▸ Exercise requirements:
Having located the line with "This screenshot has height=342, width=458.", print it and each remaining line exactly, stopping at the end of the material and omitting pictures.
= = =
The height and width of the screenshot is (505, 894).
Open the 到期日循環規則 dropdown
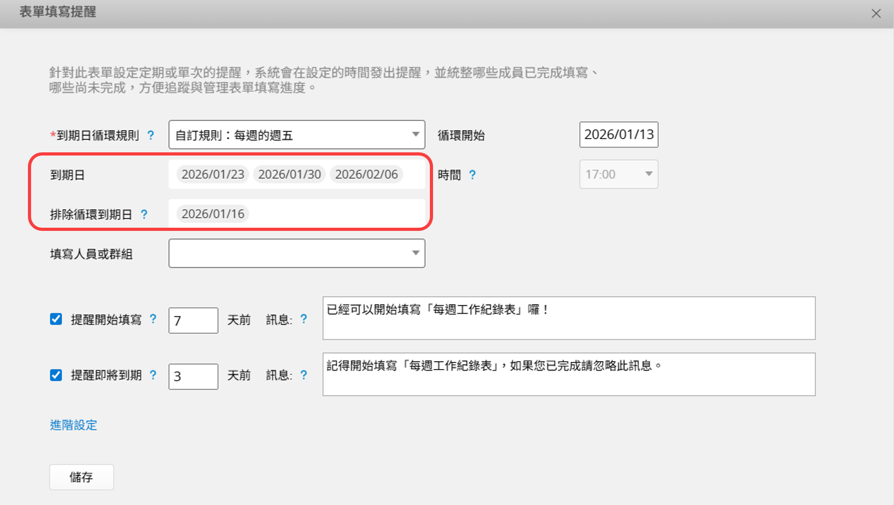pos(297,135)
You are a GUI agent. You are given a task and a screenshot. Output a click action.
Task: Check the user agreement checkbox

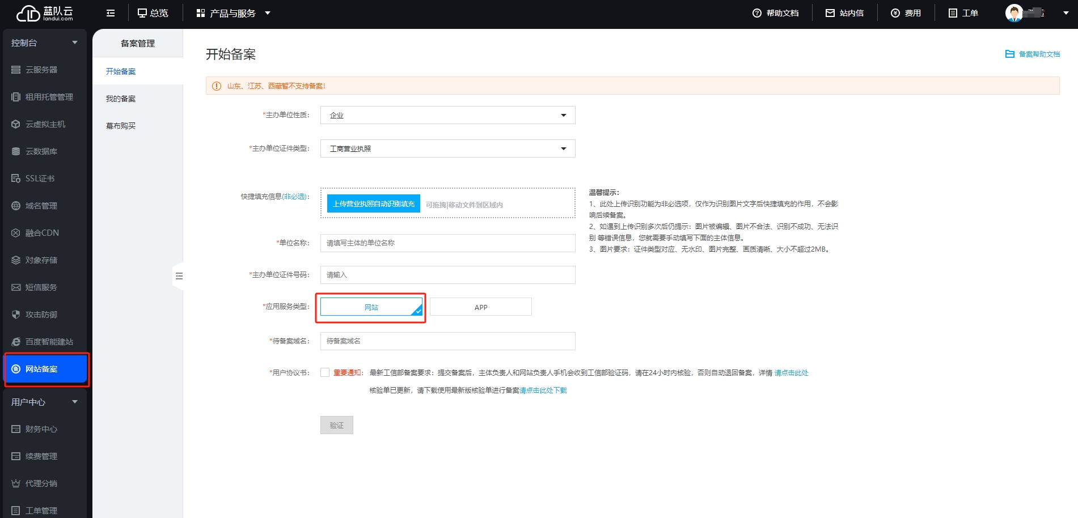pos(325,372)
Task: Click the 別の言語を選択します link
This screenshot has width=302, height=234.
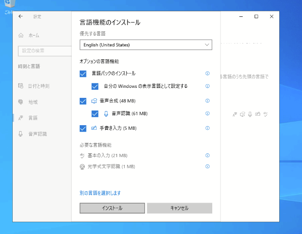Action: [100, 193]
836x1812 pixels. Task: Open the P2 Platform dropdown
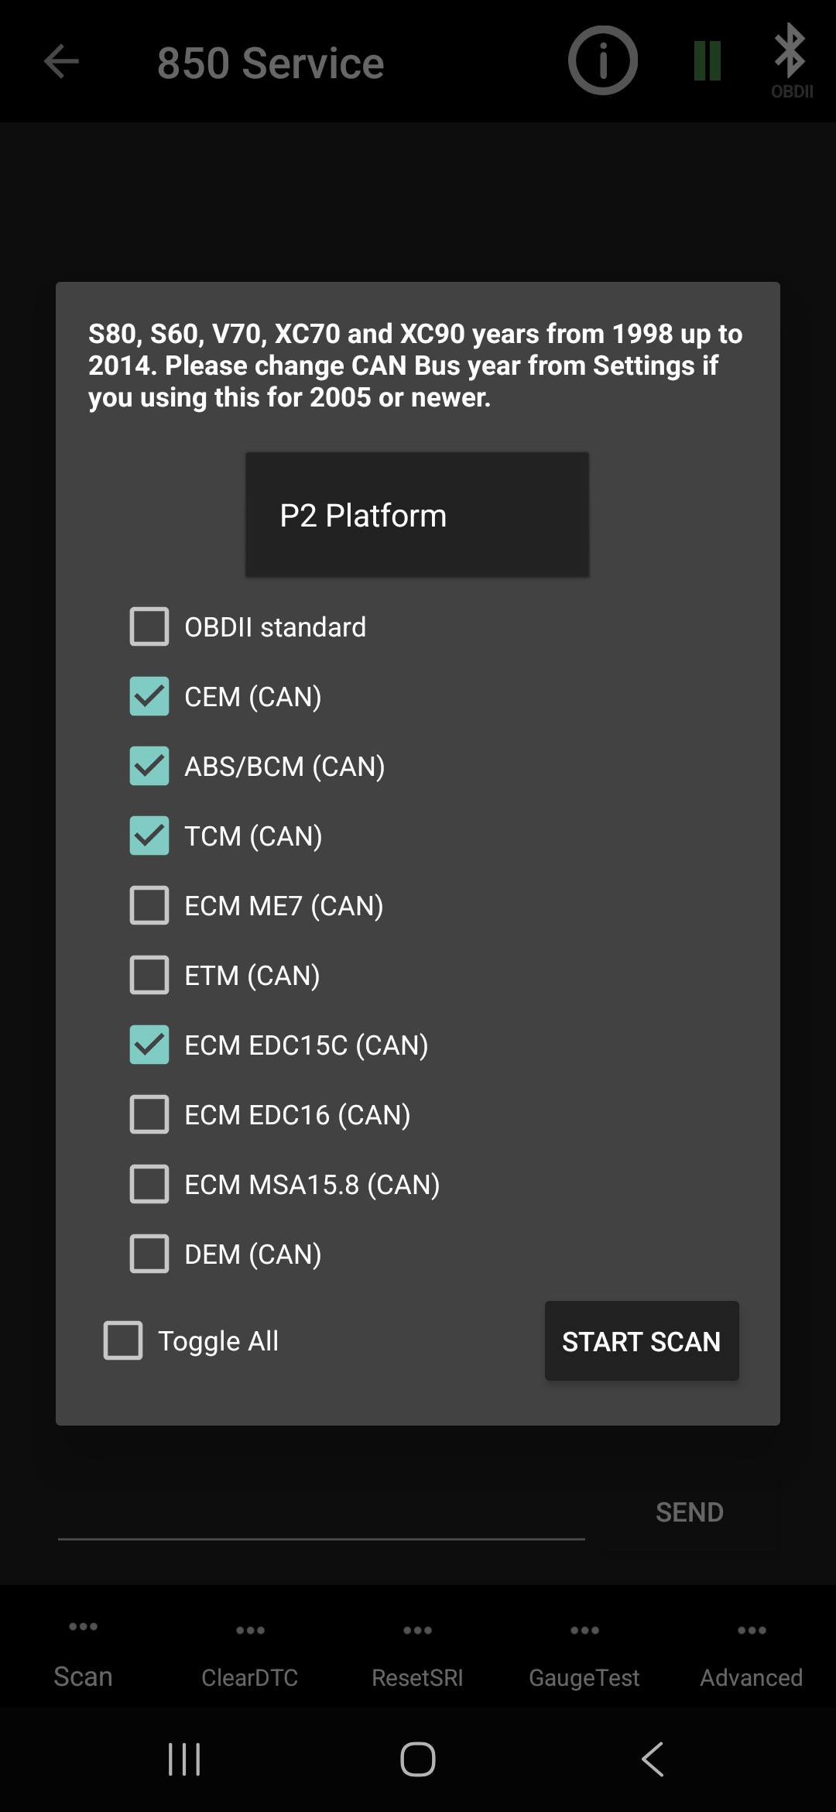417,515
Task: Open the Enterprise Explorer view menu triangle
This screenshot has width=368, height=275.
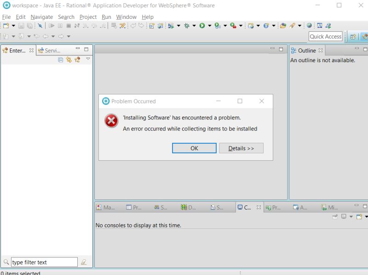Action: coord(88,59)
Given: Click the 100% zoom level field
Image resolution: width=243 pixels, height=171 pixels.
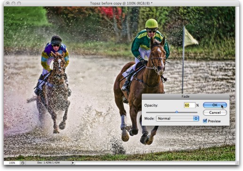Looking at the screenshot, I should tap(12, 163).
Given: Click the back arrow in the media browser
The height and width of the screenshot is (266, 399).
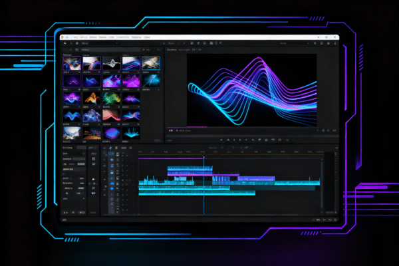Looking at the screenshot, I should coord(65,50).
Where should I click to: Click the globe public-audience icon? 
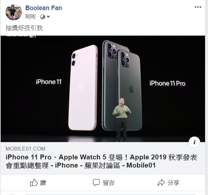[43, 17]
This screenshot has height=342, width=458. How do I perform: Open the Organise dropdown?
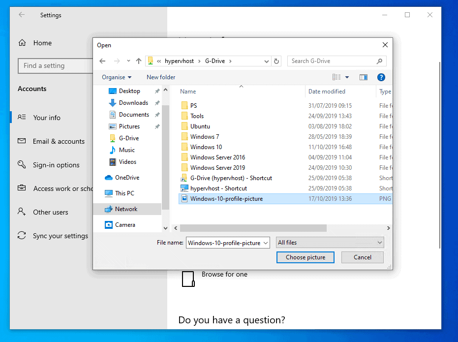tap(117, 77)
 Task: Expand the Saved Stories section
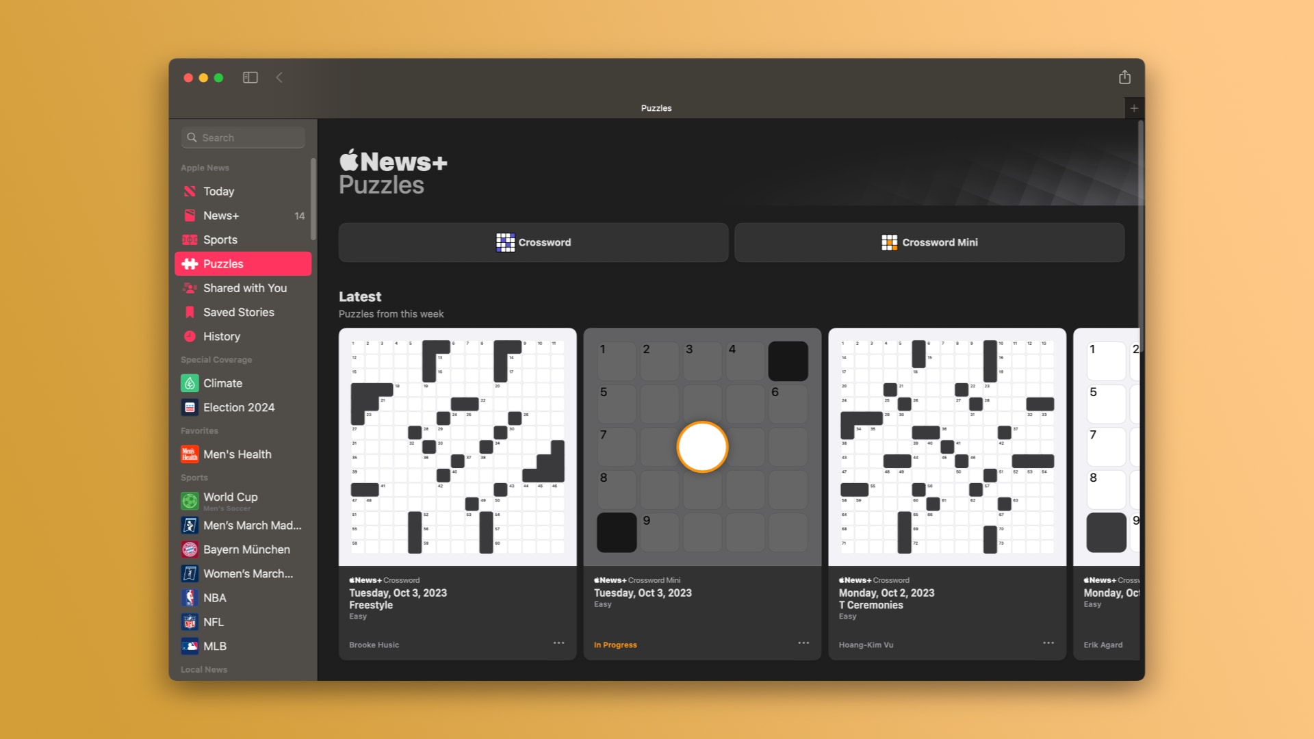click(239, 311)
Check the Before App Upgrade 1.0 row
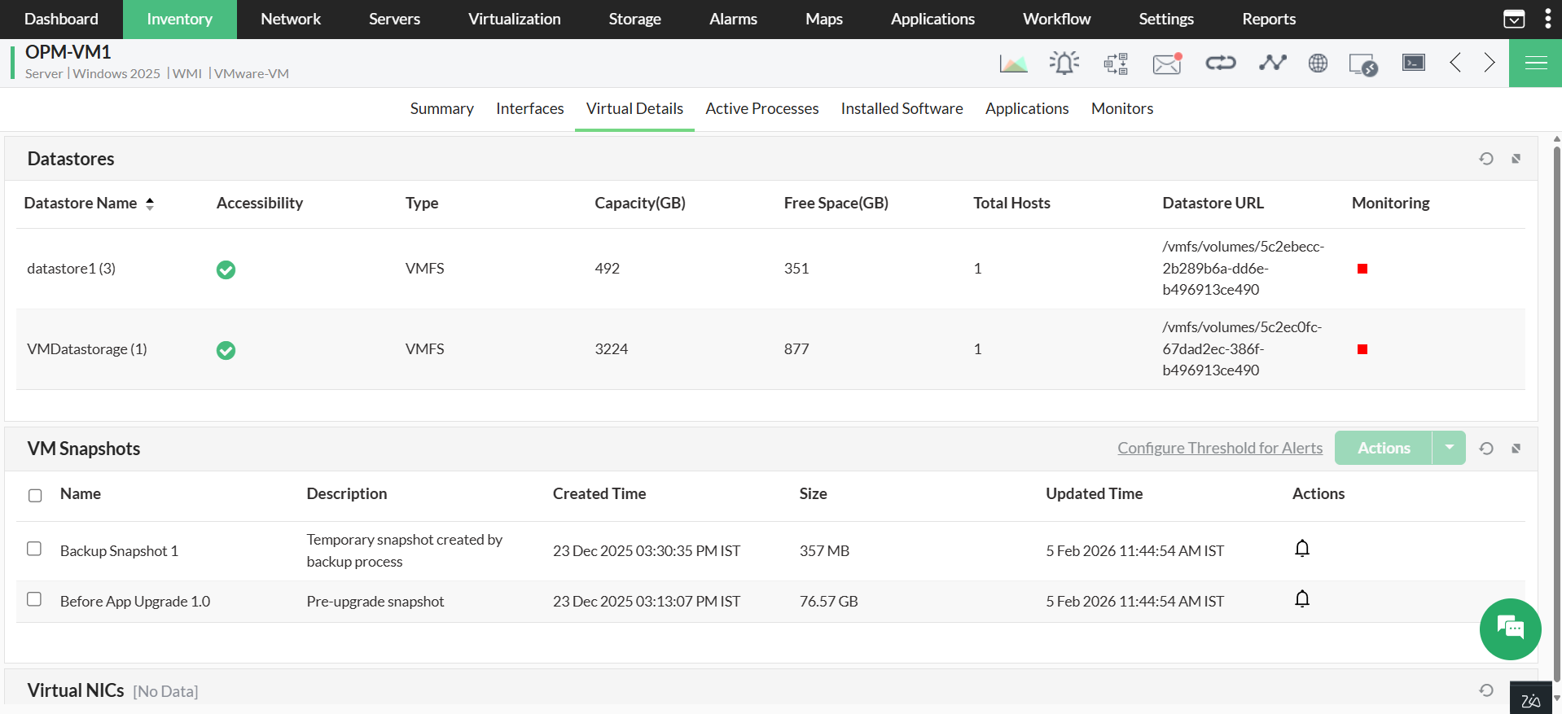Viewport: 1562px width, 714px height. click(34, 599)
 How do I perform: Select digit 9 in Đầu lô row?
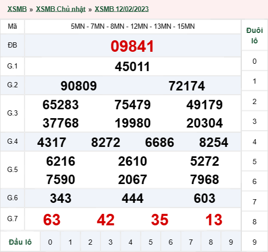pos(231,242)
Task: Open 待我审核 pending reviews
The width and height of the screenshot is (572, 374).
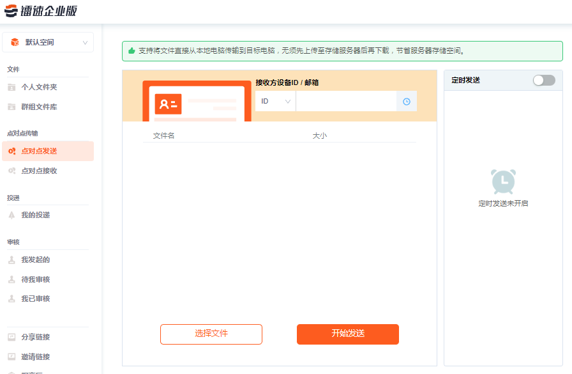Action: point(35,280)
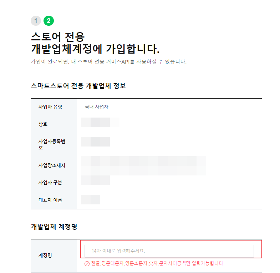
= = =
▸ Task response:
This screenshot has height=342, width=458. How do I perform: Open the Organise dropdown?
tap(117, 77)
 Task: Expand the Saved Stories section
click(239, 311)
Check the Before App Upgrade 1.0 row
Viewport: 1562px width, 714px height. click(34, 599)
 How do I perform: Select digit 9 in Đầu lô row?
pos(231,242)
Task: Open 待我审核 pending reviews
The width and height of the screenshot is (572, 374).
Action: point(35,280)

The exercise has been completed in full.